Sem pôr minimamente em causa a bondade do propósito que lhe subjazeu, entendem os que abaixo assinam que a Resolução que autoriza a trasladação ignorou, desde logo, a própria vontade do Escritor, intuída e sustentada por Ilustres académicos, intelectuais, escritores, cidadãos de indiscutível mérito no estudo da Sua vida e da Sua obra. Entre eles o recentemente falecido Arquitecto Campos Matos e o Professor Eugénio Lisboa, retendo-se das autorizadas e discordantes palavras deste último:
“ (…)
Sem se negar a honra que representa [o] depósito de restos mortais de personagens ilustres, nos mais diversos campos de actividade (políticos, militares, educadores, cientistas, escritores, artistas), parece-nos dever ter-se também em conta que poderá haver casos em que o [homenageado], embora merecedor dessa honra, tenha deixado indicado, ou de modo explícito ou, implicitamente, no seio dos escritos que nos legou, o desejo de ficar depositado em determinado lugar….É, flagrantemente, o caso de Eça de Queiroz que ninguém duvida de que, entre o Panteão Nacional e Tormes – terra que glosou no seu admirável romance A Cidade e as Serras – ele escolheria repousar no local onde sempre pensara passar os últimos dias da sua vida.
Se pertencer ao Panteão Nacional é uma honra, não fazer dele parte não é uma desonra…
(…)
O verdadeiro Panteão de um grande escritor é constituído pelos leitores que continuem a mantê-lo vivo depois da morte. Se a posteridade o esquecer, não há Panteão que o possa salvar. A imortalidade não é conferida pelo lugar onde se fica sepultado. É só garantida, quando a obra se mantém visitada, viva e incómoda, para além da morte física do seu criador.” – sic

A Resolução da Assembleia da República, na medida em que concede honras de Panteão Nacional sob a forma de trasladação, também afronta a vontade de um grupo expressivo de Familiares de Eça de Queiroz, entre os quais António Eça de Queiroz, cuja oposição à transferência dos restos mortais de seu Bisavô de Santa Cruz do Douro para Santa Engrácia exprime no texto que se junta.

A essencialidade da inconformada posição que ora se exprime reside na forma das honras concedidas: nos termos do artigo 2º, nº 2 do diploma que define e regula as honras do Panteão Nacional (Lei nº 28/2000, de 29 de Novembro), elas podem consistir, em alternativa à trasladação dos restos mortais do homenageado, na afixação, no local que aí lhe seja destinado, de lápide alusiva à sua vida e à sua obra. Modalidade que assegurará a intuída vontade do Escritor, a de Familiares Seus, a da população de Santa Cruz do Douro e de todos os que a esta causa se associem.

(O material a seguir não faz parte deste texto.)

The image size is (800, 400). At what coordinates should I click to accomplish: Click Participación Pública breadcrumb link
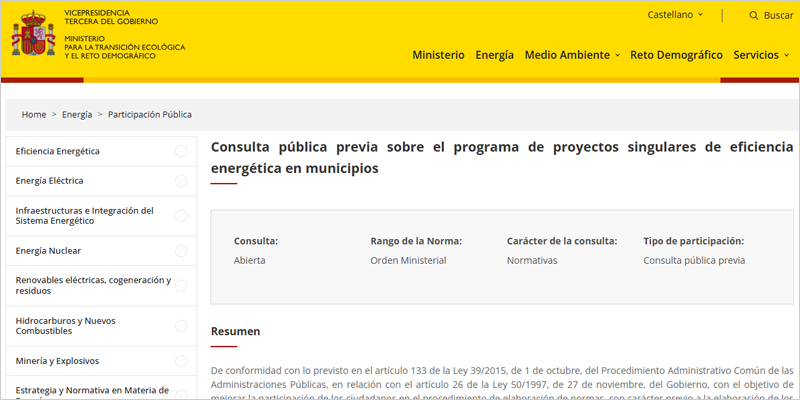(150, 115)
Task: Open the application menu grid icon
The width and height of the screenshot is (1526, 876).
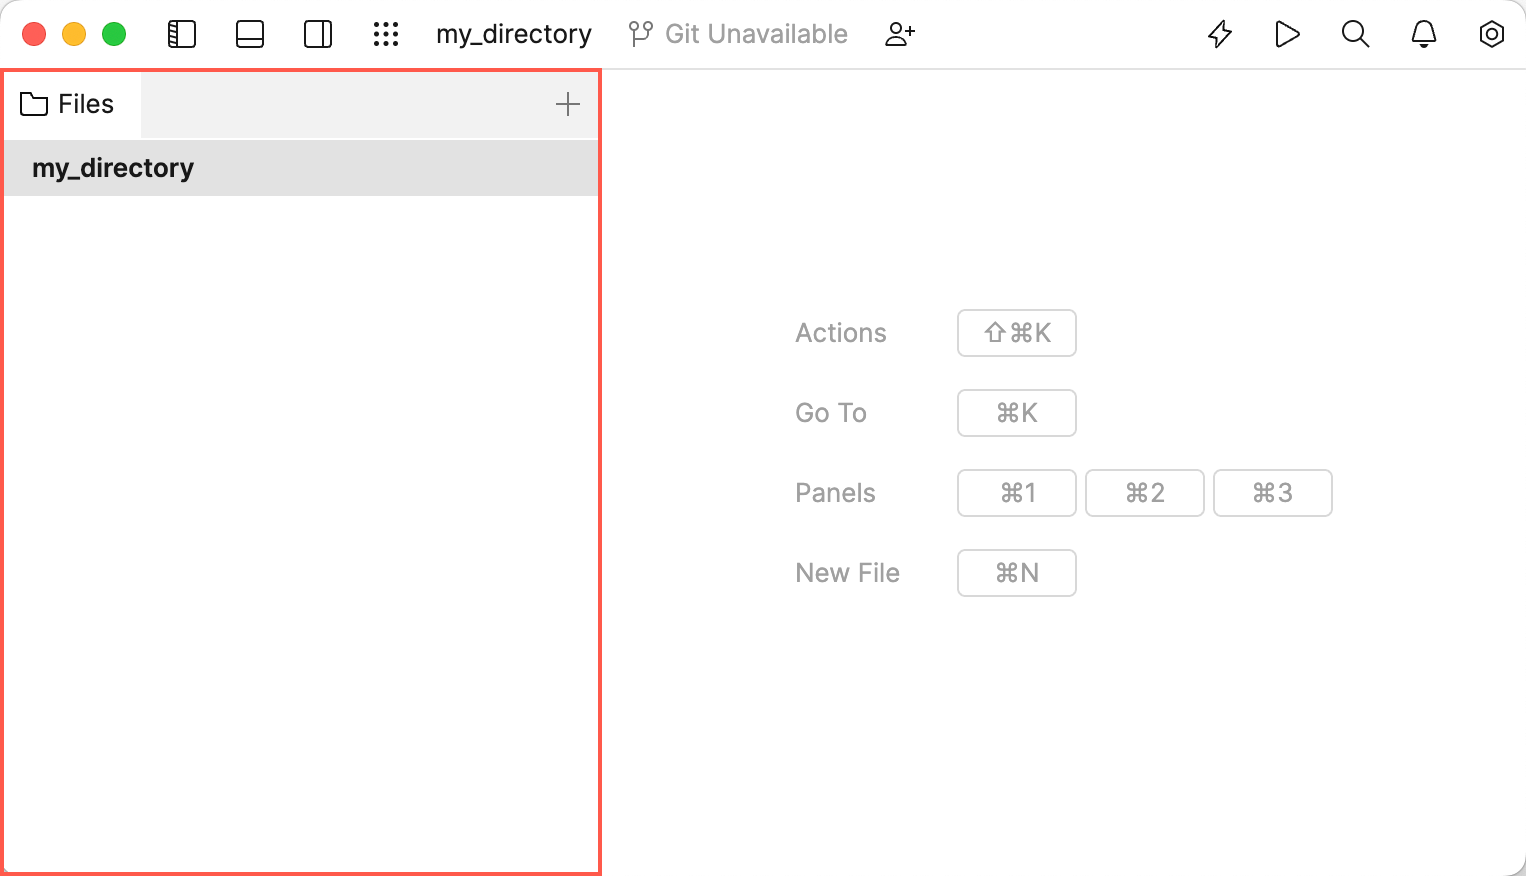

Não sem precedentes, a afixação da lápide, enquanto honra de Panteão Nacional, é a forma que deve ser adoptada para assegurar, com dignidade acrescida, a desejada homenagem a Eça de Queiroz. Homenagem que, dessa forma revestida, a população de Santa Cruz do Douro e todos os que com ela abaixo assinam acompanharão, com o orgulho e o entusiasmo que a singularidade do seu génio e o relevo nacional da sua obra merecem.

Porque “É em Tormes que Eça deve ficar”. – sic. Eugénio Lisboa.

É aqui, na magia deste lugar, que se servirá a Sua vontade e se honrará a Sua memória.